Woman reports acute painless vision loss in left eye
One month before presentation, the patient noticed a subtle retro-orbital pain on the left side.
Click Here to Manage Email Alerts
A 64-year-old woman was seen at the ophthalmology clinic with a 1-day history of decreasing vision in her left eye. She reported that throughout the preceding 24 hours, she noted increasingly blurred vision in her left eye at both distance and near. She described the blurred vision as looking through a “veil.” She denied pain, diplopia, photophobia, flashing lights or floaters. She denied constitutional symptoms including headache, weakness, dizziness, weight loss, fevers, jaw claudication, scalp pain, myalgias, arthralgias or rashes.
History
The patient denied having an ocular history and reported that her last routine eye exam was 1 year before presentation. She had a medical history of hypothyroidism, for which she took daily levothyroxine. She denied all other medical conditions, including hypertension, diabetes and cancer, and denied prior surgeries. She was a nonsmoker and denied alcohol or drug use. She was divorced and lived alone with two grown children living locally.
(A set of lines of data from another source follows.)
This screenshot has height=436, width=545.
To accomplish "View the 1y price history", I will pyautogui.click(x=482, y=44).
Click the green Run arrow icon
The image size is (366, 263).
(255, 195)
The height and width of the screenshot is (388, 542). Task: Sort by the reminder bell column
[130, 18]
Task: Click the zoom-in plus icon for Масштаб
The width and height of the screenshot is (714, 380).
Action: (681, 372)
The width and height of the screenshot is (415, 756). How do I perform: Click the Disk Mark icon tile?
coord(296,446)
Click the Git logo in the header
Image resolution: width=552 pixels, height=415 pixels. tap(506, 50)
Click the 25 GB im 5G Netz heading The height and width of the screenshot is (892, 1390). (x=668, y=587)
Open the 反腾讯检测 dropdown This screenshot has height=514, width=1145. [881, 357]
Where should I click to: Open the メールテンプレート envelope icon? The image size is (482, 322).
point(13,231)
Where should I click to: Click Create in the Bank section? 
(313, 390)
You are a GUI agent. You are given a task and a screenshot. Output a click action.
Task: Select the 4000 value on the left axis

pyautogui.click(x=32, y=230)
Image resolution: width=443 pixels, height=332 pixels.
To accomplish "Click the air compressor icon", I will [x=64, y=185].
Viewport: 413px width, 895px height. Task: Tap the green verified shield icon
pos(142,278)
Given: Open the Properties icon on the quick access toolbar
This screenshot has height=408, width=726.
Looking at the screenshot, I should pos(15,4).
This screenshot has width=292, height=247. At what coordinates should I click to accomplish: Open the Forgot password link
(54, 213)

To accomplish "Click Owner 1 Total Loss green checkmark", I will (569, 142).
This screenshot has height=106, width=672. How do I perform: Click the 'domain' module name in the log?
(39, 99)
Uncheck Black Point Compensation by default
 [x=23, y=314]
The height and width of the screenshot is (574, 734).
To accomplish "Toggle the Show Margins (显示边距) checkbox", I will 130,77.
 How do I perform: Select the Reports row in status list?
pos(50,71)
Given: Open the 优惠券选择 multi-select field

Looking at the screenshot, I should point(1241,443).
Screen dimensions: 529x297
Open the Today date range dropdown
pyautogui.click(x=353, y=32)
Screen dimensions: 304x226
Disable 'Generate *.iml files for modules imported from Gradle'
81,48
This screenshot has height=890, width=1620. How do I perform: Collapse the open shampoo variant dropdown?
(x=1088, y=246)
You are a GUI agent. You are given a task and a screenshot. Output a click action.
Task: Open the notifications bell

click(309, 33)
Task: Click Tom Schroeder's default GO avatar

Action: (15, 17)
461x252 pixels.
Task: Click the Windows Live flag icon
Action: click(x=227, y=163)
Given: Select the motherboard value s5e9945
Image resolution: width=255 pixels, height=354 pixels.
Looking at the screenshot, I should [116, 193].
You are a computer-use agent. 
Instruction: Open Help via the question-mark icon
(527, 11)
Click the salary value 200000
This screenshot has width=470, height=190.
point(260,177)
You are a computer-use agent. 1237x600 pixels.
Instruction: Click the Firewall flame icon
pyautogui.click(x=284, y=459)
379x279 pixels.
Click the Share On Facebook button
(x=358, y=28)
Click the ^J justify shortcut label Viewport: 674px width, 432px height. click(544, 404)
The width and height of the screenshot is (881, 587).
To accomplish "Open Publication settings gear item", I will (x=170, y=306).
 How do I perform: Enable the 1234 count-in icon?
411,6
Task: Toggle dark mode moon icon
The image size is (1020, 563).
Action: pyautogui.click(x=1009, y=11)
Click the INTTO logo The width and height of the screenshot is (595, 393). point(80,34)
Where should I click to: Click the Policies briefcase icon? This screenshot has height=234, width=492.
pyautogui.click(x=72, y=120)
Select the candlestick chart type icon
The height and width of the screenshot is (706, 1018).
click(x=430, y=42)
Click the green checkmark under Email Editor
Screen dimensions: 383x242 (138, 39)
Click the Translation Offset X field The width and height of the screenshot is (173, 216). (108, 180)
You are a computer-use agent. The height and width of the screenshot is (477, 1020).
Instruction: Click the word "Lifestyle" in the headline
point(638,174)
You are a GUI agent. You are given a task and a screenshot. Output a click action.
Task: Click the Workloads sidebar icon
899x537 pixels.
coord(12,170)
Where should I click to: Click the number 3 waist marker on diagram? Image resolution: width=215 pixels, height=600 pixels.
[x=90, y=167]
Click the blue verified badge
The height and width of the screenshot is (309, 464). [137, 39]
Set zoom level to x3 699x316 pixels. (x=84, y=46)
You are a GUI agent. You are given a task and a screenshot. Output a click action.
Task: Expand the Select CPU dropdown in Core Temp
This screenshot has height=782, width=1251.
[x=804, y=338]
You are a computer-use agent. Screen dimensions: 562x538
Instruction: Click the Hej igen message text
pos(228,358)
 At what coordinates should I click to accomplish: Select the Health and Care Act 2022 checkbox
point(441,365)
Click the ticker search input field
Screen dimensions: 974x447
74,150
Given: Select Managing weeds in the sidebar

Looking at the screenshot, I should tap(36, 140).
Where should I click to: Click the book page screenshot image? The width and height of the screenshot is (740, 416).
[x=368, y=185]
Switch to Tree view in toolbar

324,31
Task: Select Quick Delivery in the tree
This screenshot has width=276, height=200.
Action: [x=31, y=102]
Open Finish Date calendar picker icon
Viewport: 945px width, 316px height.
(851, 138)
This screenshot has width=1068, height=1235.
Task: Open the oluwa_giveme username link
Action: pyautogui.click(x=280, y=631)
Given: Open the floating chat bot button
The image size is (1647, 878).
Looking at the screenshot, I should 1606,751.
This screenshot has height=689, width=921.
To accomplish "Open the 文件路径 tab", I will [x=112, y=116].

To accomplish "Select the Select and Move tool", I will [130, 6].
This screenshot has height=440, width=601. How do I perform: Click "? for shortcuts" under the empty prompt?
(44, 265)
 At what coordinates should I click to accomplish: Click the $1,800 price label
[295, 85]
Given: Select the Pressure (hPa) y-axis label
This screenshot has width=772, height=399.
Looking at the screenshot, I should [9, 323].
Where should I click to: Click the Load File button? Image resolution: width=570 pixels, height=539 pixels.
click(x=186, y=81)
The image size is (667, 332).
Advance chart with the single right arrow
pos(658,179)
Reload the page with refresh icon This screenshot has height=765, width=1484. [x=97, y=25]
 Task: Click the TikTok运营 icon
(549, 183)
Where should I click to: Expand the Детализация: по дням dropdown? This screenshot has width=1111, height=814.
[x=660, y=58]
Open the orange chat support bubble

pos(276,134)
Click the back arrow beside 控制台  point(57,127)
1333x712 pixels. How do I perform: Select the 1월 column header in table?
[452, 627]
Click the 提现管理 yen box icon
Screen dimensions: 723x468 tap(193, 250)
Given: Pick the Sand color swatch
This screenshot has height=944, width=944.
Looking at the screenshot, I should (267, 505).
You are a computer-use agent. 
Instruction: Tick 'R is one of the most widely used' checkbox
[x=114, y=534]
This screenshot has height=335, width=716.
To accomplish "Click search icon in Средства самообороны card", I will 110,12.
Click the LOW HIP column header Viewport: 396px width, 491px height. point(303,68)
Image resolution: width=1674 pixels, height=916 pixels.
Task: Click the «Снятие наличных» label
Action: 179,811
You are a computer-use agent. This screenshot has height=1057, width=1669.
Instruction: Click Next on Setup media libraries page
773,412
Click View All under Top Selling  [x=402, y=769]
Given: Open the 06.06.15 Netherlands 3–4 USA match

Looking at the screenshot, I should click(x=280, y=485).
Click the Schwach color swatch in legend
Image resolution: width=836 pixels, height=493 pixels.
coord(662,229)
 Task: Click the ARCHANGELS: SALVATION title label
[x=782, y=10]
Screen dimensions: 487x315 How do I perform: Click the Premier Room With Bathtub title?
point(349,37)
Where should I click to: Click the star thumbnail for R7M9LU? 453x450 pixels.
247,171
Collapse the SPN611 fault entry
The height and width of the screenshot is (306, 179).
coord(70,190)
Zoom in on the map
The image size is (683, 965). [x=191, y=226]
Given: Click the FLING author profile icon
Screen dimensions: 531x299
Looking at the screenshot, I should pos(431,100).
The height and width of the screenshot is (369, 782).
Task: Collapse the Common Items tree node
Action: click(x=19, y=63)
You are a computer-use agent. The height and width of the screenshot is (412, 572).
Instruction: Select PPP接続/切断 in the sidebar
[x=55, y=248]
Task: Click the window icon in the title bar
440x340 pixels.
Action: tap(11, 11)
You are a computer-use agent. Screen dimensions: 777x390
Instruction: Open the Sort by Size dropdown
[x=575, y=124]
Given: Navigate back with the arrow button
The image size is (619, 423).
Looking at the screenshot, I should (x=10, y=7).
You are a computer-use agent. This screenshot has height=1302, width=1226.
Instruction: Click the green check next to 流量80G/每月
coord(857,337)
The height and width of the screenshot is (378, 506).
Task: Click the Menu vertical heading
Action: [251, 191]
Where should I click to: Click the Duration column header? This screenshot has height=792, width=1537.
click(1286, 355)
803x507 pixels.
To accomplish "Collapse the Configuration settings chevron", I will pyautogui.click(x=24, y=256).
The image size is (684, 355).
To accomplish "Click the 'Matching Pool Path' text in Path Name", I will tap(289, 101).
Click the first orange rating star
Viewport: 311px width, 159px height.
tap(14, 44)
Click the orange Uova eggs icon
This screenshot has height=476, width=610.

On further questioning, she reported that 1 month before presentation, she began noticing a subtle retro-orbital pain on the left side. She described the pain as a vague, dull pressure sensation that would last approximately 10 minutes and then completely subside. The pain was unrelated to eye movement and occurred approximately three to four times a day. She had no other symptoms at the time. She was seen at a local emergency department and found to have a visual acuity of 20/20 in both eyes. She was sent home with artificial tears. She was set up with a follow-up community ophthalmologist but felt that the pain subsided during this time.
Examination
On initial examination, the patient’s vision was 20/20 in the right eye and hand motions in the left eye. She had a relative afferent pupillary defect in the left eye. IOPs were normal. Confrontation visual fields were full and color vision was normal in the right eye. She had proptosis of approximately 1 mm of the left eye and no restriction of extraocular movements. Anterior segment examination was notable only for moderate nuclear sclerotic cataracts in both eyes. Dilated fundus exam was unremarkable. The optic nerves were pink and the margins were sharp in both eyes.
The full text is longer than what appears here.